1930-1944



 

Les blessures de la guerre, la poursuite de la salarisation de la société française et la nécessité de s’adapter aux prochaines Assurances sociales amènent d’importants changements dans le fonctionnement des sociétés de secours mutuels de base.

Dans la perspective proche des Assurances sociales, les mutualistes recrutent très largement. En 1930, ils sont 8 220 000, dont 300 000 administrateurs ; ce chiffre varie peu jusqu’en 1939, date à laquelle il existe 25 000 sociétés de base. Durant la guerre, la progression des mutualistes se poursuit : ils sont 11 millions en 1945.

Les pratiques des mutuelles de base évoluent en raison de l’investissement d’un grand nombre d’entre elles dans les Assurances sociales. Les mutualistes prennent en charge un tiers des bénéficiaires des Assurances sociales pour la maladie — plus de 3 millions de personnes — et deux tiers pour la vieillesse, soit 6 millions.
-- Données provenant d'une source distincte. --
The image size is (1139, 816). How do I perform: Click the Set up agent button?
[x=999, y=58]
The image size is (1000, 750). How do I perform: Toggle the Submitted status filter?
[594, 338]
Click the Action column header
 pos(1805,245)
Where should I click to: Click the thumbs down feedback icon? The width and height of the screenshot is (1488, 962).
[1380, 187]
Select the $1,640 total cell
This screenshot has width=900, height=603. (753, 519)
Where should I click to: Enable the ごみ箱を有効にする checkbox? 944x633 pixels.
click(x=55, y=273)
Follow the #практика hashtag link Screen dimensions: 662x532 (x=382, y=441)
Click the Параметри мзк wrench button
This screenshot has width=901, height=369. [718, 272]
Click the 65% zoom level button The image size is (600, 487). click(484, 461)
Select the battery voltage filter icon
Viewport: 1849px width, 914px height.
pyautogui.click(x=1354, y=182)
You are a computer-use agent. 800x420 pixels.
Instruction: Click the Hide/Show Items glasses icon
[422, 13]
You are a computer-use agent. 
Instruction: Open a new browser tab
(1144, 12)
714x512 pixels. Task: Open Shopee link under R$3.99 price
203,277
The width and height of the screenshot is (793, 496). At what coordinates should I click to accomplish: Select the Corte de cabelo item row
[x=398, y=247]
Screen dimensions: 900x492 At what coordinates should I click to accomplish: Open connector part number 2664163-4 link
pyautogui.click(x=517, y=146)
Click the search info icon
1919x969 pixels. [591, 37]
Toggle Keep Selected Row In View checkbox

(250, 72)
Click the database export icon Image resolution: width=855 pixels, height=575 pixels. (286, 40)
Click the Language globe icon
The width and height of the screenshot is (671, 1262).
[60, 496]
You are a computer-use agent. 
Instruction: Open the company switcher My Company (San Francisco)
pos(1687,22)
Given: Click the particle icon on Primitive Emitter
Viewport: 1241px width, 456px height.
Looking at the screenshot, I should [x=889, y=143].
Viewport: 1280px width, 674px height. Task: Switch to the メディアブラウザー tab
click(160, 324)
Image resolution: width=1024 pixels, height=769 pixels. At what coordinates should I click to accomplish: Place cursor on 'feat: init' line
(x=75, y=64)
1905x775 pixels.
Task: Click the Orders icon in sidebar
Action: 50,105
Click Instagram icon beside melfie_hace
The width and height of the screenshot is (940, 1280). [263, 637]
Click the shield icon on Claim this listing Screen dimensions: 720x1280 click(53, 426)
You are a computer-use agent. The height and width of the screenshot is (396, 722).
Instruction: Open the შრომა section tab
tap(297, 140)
L’apprentissage de cette forme nouvelle de solidarité institutionnalisée renforce les moyens de la mutualité ; elle contribue aussi à sa bureaucratisation en la faisant apparaître parfois presque comme un rouage de l’Etat. Beaucoup de sociétés perdent de l’allant et du dynamisme, parfois un peu optimiste, qu’elles avaient exprimé jusqu’en 1914.

On assiste aussi au retour de la mutualité vers l’entreprise, avec la création, en 1929, de l’Union nationale des mutuelles professionnelles et interprofessionnelles ; cette Union regroupe 20 fédérations et 700 000 sociétaires en 1937. Durant la guerre, la progression de la mutualité d’entreprise se poursuit dans les secteurs économiques à la pointe du progrès technologique : automobile, électricité, métallurgie. Ces sociétés constituent un instrument moderne de régulation sociale. Enfin, de nombreuses sociétés se développent notamment chez les enseignants et les fonctionnaires qui, ne disposant pas des Assurances sociales, doivent prendre en charge leur protection contre la maladie.